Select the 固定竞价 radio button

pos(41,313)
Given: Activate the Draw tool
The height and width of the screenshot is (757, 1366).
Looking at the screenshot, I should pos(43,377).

* * *

▶ What you need to do: Could you copy out all of the lines above, character for character, without changing a thing?

▶ Output for this exercise:
Select the 固定竞价 radio button

pos(41,313)
Given: Activate the Draw tool
The height and width of the screenshot is (757, 1366).
Looking at the screenshot, I should pos(43,377).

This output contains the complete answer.